Maybe you remember that last October I complained to LAPD Internal Affairs about the fact that the LAPD Discovery Unit, which handles Public Records Act requests, was unbelievably, flamboyantly, egregiously, astonishingly remiss in their legal duty to provide requested records promptly. They routinely take more than 18 months to handle requests if they handle them at all.
The complaint was based on the theory that, since compliance with the Public Records Act is a fundamental constitutional right in California, and since Reverence for the Law is one of the LAPD’s core values, someone in the chain of command ought to be held responsible for LAPD’s flouting of this fundamental constitutional right. Well, a few weeks ago I received a determination letter from Internal Affairs on my complaint. They found sadly, that there was Insufficient Evidence to Adjudicate. So much for that theory!
Of course, the LAPD has a long and ultimately twisted relationship with both the Constitution of the United States and with the Constitution of California, from the depths of unrecorded history to 1923’s Liberty Hill Strike to the Consent Decree imposed by the Justice Department in response to innumerable instances of appalling misconduct to the long list of killings of unarmed people in the first decades of the 21st Century.

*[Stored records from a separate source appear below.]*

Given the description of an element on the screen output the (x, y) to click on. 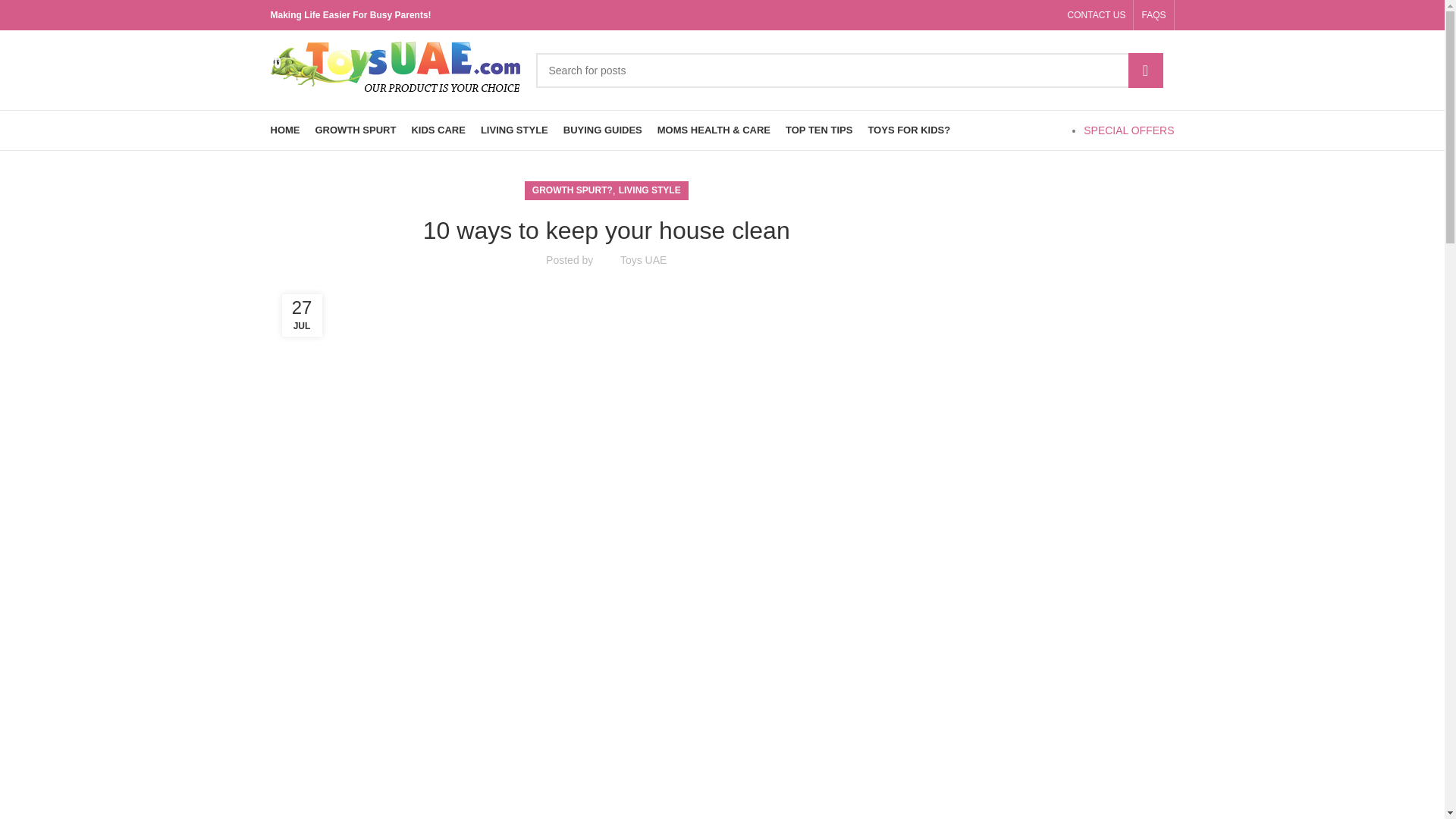
Search for posts (848, 70)
TOYS FOR KIDS? (908, 130)
SPECIAL OFFERS (1128, 130)
TOP TEN TIPS (818, 130)
HOME (284, 130)
Toys UAE (643, 259)
BUYING GUIDES (602, 130)
GROWTH SPURT (355, 130)
KIDS CARE (437, 130)
LIVING STYLE (514, 130)
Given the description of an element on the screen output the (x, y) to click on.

The Liberty Hill Strike, in 1923 in San Pedro, is particularly interesting. The Wiki Page gives a pretty good outline of how the Industrial Workers of the World fought to be able to unionize the Port of LA and were opposed at every turn by the LAPD, fighting as they always did in the service of the usual gangs of shadowy zillionaires.1 As always with the IWW, free speech was a huge issue. In this particular case the struggle involved novelist Upton Sinclair being arrested by the LAPD for reading the First Amendment out loud, inspiring running-dog fascist lackey and LAPD Chief of Police Louis D. Oaks to utter some version of the memorable words which I’ve placed above in the mouth of David Grimes, the present-day commanding officer of LAPD’s Internal Affairs Unit.2
This episode is especially relevant because it led directly to the creation of the Southern California branch of the ACLU, which counted Sinclair among its founders. And thus it is heartening and historically consistent to find the ACLU filing a lawsuit against the LAPD alleging that it habitually ignores the requirements of the CPRA. The Times story linked to there enumerates an astounding list of ignored requests. Perhaps, if the LAPD won’t clean up its own dirty laundry, a court will direct them in a constitutionally compliant cleaning process. As we’ve seen, it won’t be the first time.
Image of Captain David Grimes, Commanding Officer of LAPD’s Internal Affairs Group started out as a public record, which I obtained from Grimes’s Twitter feed. After much artistical manipulation it is now, it seems, ©2017 MichaelKohlhaas.org.
- Forerunners of today’s business improvement districts, of course.
- The best version of this famous story that I was able to locate can be found in: Zanger, Martin. “Politics of Confrontation: Upton Sinclair and the Launching of the ACLU in Southern California.” Pacific Historical Review, vol. 38, no. 4, 1969, pp. 383–406. The quote from Upton Sinclair on this incident I took from the Southern California chapter of the ACLU’s history of its founding.